→ **Extracted data entries**:
:::

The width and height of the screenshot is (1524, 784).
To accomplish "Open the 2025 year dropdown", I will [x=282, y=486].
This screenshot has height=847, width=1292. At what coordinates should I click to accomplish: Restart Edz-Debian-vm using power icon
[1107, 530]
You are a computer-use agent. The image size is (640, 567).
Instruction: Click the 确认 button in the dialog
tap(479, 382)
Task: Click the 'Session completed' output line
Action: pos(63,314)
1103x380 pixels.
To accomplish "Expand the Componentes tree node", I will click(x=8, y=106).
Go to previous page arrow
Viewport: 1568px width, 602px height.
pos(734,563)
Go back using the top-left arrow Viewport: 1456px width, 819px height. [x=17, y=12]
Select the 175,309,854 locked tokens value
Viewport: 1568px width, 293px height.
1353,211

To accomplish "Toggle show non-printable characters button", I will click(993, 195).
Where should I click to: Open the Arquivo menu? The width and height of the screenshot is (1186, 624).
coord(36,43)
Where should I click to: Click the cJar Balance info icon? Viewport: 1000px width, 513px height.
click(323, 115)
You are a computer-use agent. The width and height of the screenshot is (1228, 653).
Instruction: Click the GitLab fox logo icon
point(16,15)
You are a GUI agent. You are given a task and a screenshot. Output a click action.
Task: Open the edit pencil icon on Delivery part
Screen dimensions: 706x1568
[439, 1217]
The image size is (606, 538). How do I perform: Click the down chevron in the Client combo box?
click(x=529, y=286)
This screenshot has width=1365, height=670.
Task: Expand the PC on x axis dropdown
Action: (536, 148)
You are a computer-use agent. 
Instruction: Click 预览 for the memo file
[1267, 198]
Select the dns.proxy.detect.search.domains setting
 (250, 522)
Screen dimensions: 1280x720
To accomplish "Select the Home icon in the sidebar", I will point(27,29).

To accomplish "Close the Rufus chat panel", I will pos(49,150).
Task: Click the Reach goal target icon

:::

→ **Problem statement**: Your reply must contain each entry, reproduced exactly.

→ **The completed task**:
The width and height of the screenshot is (1524, 784).
To accomplish "Open the 2025 year dropdown", I will [x=282, y=486].
This screenshot has height=847, width=1292. At what coordinates should I click to accomplish: Restart Edz-Debian-vm using power icon
[1107, 530]
You are a computer-use agent. The image size is (640, 567).
Instruction: Click the 确认 button in the dialog
tap(479, 382)
Task: Click the 'Session completed' output line
Action: pos(63,314)
1103x380 pixels.
To accomplish "Expand the Componentes tree node", I will click(x=8, y=106).
Go to previous page arrow
Viewport: 1568px width, 602px height.
pos(734,563)
Go back using the top-left arrow Viewport: 1456px width, 819px height. [x=17, y=12]
Select the 175,309,854 locked tokens value
Viewport: 1568px width, 293px height.
1353,211

To accomplish "Toggle show non-printable characters button", I will click(993, 195).
Where should I click to: Open the Arquivo menu? The width and height of the screenshot is (1186, 624).
coord(36,43)
Where should I click to: Click the cJar Balance info icon? Viewport: 1000px width, 513px height.
click(323, 115)
You are a computer-use agent. The width and height of the screenshot is (1228, 653).
Instruction: Click the GitLab fox logo icon
point(16,15)
You are a GUI agent. You are given a task and a screenshot. Output a click action.
Task: Open the edit pencil icon on Delivery part
Screen dimensions: 706x1568
[439, 1217]
The image size is (606, 538). How do I perform: Click the down chevron in the Client combo box?
click(x=529, y=286)
This screenshot has width=1365, height=670.
Task: Expand the PC on x axis dropdown
Action: (536, 148)
You are a computer-use agent. 
Instruction: Click 预览 for the memo file
[1267, 198]
Select the dns.proxy.detect.search.domains setting
 (250, 522)
Screen dimensions: 1280x720
To accomplish "Select the Home icon in the sidebar", I will point(27,29).

To accomplish "Close the Rufus chat panel", I will pos(49,150).
Task: Click the Reach goal target icon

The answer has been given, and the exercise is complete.